***** PROVIDED RECORDS *****

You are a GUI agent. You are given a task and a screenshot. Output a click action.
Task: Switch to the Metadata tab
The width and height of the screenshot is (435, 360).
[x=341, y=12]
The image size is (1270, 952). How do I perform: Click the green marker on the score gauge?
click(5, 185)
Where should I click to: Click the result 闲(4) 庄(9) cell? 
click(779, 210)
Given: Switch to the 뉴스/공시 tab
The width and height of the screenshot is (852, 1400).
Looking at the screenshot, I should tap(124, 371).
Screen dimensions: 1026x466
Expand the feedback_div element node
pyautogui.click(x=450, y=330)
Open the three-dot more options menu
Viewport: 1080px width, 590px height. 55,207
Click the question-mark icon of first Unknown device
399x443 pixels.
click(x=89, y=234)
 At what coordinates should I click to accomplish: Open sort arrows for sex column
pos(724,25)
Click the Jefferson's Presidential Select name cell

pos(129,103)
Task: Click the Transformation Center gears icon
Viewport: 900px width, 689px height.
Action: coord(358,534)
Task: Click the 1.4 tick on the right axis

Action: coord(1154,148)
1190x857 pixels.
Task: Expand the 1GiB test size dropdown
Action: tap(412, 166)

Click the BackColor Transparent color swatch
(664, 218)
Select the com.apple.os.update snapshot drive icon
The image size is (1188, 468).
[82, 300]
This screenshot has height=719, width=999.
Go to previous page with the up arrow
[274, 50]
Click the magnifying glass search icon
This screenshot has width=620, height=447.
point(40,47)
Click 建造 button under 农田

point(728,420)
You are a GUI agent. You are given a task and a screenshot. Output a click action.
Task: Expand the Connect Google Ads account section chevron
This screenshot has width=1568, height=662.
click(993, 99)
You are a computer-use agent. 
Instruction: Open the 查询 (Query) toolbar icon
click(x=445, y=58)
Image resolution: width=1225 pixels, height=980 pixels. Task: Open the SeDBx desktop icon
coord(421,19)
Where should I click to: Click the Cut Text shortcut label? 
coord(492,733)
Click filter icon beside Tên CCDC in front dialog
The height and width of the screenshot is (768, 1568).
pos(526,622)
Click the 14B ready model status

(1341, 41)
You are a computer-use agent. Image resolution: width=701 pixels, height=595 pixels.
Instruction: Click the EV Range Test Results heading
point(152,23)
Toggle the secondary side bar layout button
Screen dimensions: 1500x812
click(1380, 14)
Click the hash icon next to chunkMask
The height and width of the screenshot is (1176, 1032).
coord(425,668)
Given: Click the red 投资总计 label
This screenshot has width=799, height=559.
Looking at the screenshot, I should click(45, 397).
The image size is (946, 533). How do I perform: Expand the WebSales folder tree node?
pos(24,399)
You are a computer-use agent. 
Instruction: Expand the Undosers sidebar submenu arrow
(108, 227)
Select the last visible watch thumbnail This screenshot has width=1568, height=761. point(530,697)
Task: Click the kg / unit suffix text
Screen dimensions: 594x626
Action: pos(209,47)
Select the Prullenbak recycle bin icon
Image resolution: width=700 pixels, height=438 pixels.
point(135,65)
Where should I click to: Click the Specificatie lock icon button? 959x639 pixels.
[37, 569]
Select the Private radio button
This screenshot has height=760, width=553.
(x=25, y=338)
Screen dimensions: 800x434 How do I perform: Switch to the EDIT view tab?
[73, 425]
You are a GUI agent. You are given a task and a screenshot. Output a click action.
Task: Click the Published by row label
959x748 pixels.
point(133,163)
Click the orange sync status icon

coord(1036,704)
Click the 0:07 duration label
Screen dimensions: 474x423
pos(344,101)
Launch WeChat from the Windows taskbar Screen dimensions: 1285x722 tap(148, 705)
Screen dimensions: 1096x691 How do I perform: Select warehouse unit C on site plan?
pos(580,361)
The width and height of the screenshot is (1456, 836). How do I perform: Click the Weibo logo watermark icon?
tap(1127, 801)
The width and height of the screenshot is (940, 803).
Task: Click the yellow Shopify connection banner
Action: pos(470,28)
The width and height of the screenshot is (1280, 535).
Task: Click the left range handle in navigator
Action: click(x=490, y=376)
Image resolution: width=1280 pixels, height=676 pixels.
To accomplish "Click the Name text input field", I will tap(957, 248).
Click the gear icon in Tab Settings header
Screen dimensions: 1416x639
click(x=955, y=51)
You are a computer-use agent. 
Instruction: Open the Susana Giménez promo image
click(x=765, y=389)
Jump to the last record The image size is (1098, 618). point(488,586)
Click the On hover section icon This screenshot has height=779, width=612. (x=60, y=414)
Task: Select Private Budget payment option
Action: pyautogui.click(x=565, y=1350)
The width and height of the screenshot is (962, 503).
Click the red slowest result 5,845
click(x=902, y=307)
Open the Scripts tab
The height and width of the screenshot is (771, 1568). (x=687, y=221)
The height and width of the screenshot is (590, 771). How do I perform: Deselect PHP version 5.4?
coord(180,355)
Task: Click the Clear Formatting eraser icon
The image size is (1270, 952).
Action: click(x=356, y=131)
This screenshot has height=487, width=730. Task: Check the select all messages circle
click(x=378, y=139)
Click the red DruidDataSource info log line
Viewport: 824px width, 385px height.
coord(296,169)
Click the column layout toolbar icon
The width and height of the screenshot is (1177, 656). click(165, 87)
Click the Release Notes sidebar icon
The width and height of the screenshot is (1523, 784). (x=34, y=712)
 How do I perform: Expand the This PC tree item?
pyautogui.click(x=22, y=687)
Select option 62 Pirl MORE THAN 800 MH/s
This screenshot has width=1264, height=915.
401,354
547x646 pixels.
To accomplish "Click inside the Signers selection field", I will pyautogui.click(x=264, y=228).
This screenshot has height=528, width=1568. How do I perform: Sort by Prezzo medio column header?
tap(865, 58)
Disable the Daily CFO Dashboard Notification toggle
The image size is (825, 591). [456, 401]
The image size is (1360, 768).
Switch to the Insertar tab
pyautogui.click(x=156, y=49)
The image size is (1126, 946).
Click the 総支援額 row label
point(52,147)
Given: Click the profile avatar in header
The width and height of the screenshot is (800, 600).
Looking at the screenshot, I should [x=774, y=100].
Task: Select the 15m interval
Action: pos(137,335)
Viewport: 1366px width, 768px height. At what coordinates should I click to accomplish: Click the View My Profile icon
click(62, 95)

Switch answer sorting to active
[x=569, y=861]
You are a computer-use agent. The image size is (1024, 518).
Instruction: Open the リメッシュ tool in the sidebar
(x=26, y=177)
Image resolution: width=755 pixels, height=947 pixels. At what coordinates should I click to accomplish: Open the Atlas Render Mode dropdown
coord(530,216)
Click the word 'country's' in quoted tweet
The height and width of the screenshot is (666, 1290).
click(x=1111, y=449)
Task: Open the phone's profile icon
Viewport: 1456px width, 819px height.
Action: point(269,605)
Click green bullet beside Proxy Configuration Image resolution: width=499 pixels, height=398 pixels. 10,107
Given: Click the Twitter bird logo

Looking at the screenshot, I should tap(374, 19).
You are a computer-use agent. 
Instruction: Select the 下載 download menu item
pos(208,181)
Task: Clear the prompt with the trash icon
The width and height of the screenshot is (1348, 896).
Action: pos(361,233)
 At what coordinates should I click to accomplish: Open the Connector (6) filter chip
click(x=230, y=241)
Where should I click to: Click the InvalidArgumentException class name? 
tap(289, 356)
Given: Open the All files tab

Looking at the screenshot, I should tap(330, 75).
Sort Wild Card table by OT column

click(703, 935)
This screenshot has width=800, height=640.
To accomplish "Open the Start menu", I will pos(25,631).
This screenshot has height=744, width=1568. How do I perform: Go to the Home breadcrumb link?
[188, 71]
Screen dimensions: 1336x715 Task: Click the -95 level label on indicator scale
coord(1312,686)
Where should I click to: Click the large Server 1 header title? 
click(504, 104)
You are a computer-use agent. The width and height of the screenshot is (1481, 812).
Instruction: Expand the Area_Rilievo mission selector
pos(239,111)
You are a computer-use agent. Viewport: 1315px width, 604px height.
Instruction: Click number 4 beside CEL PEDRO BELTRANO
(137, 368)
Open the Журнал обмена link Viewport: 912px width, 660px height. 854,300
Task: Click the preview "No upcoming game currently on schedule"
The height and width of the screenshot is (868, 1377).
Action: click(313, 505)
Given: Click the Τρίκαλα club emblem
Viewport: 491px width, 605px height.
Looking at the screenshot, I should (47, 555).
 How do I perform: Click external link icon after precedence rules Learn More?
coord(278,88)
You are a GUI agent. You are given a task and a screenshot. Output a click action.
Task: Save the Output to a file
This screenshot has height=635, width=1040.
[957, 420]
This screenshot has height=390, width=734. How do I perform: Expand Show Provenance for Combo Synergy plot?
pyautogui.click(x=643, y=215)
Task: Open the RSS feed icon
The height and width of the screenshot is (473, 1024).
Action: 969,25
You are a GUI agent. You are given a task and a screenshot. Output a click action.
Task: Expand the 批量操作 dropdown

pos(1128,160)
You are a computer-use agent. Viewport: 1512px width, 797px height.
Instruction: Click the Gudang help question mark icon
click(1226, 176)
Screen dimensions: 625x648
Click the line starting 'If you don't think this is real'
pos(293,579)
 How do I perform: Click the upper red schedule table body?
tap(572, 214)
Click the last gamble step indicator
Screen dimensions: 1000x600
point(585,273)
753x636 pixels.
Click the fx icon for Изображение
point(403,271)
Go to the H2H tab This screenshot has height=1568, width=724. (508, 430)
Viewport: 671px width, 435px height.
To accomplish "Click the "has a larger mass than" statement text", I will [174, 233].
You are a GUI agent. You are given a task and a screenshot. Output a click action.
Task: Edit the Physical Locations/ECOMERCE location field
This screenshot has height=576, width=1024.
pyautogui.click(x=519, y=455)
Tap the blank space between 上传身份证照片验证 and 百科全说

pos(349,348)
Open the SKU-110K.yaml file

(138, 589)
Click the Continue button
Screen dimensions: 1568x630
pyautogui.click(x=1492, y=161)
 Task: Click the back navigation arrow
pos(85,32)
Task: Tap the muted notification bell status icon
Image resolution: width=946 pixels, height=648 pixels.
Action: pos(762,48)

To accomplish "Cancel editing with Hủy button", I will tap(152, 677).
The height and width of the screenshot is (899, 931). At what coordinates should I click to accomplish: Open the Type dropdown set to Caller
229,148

*****

- _WHAT YOU SHOULD DO_
Look above for the line with "The height and width of the screenshot is (590, 771)." and the line with "Given: Click the profile avatar in header". Write out those two lines and all the lines between them, exactly, and no others.

- _RESPONSE FOR THIS EXERCISE_
The height and width of the screenshot is (590, 771). How do I perform: Deselect PHP version 5.4?
coord(180,355)
Task: Click the Clear Formatting eraser icon
The image size is (1270, 952).
Action: click(x=356, y=131)
This screenshot has height=487, width=730. Task: Check the select all messages circle
click(x=378, y=139)
Click the red DruidDataSource info log line
Viewport: 824px width, 385px height.
coord(296,169)
Click the column layout toolbar icon
The width and height of the screenshot is (1177, 656). click(165, 87)
Click the Release Notes sidebar icon
The width and height of the screenshot is (1523, 784). (x=34, y=712)
 How do I perform: Expand the This PC tree item?
pyautogui.click(x=22, y=687)
Select option 62 Pirl MORE THAN 800 MH/s
This screenshot has width=1264, height=915.
401,354
547x646 pixels.
To accomplish "Click inside the Signers selection field", I will pyautogui.click(x=264, y=228).
This screenshot has height=528, width=1568. How do I perform: Sort by Prezzo medio column header?
tap(865, 58)
Disable the Daily CFO Dashboard Notification toggle
The image size is (825, 591). [456, 401]
The image size is (1360, 768).
Switch to the Insertar tab
pyautogui.click(x=156, y=49)
The image size is (1126, 946).
Click the 総支援額 row label
point(52,147)
Given: Click the profile avatar in header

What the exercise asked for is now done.